3D human reaction generation faces three main challenges:(1) high motion fidelity, (2) real-time inference, and (3) autoregressive adaptability for online scenarios. Existing methods fail to meet all three simultaneously. We propose ARMFlow, a MeanFlow-based autoregressive framework that models temporal dependencies between actor and reactor motions. It consists of a causal context encoder and an MLP-based velocity predictor. We introduce Bootstrap Contextual Encoding (BSCE) in training, encoding generated history instead of the ground-truth ones, to alleviate error accumulation in autoregressive generation. We further introduce the offline variant ReMFlow, achieving state-of-the-art performance with the fastest inference among offline methods.
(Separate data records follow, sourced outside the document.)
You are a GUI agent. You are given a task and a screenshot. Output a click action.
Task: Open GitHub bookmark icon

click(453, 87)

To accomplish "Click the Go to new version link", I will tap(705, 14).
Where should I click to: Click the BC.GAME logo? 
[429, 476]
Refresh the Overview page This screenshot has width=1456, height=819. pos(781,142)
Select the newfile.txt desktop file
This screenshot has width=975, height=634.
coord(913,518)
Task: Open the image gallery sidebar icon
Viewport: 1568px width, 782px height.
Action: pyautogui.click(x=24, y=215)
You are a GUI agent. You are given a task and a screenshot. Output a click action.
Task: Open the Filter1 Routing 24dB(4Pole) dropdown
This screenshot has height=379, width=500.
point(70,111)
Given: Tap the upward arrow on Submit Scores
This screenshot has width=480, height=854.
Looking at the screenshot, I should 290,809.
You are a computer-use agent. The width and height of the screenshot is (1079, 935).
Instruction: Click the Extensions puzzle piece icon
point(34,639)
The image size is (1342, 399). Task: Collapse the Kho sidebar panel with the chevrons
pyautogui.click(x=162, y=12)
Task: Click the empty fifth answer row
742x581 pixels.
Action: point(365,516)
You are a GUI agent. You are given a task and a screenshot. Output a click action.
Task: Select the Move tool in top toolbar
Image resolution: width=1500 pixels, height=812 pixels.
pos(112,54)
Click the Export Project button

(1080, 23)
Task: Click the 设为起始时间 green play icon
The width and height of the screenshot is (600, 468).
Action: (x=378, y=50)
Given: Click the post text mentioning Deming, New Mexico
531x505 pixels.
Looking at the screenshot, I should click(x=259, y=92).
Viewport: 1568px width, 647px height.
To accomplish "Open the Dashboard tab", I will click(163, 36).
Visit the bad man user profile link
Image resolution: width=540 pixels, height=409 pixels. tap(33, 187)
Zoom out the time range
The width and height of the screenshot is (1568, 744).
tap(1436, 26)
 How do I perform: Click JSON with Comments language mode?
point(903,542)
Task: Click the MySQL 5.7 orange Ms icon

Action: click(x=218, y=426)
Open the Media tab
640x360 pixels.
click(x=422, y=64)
Our ARMFlow addresses key limitations of online settings by: (1) enhancing semantic alignment via a global contextual encoder; (2) achieving high accuracy and low latency in a single-step inference; and (3) reducing accumulated errors through BSCE. Our single-step online generation surpasses existing online methods on InterHuman and InterX by over 40% in FID, while matching offline state-of-the-art performance despite using only partial sequence conditions.

Paper Structure

This paper contains 21 sections, 5 equations, 3 figures, 6 tables, 1 algorithm.

Figures (3)

  • Figure 1: Our method only processes a single inference in each real-time step for online reaction generation, compared to the SOTA methods ReGenNet (35-78 ms), and CAMDM (45 ms). The text description is from the InterX interx dataset.
  • Figure 2: Overview of the proposed architecture for online and offline reaction generation. The framework consists of a CNN-based encoder to learn a compact latent space for the actor and the reactor. The ReMFlow is for offline generation based on the DiT architecture, and ARMFlow is the autoregressive online model consisting of a DiT context encoder and an MLP velocity predictor. A BSCE strategy is employed during online training progressively to reduce accumulated error in the autoregression.
  • Figure 3: Qualitative comparison with ReGenNet on InterHuman dataset. The problematic interactions are marked with red dashed lines, including penetrations and semantic misalignment, and the correct ones are marked with green.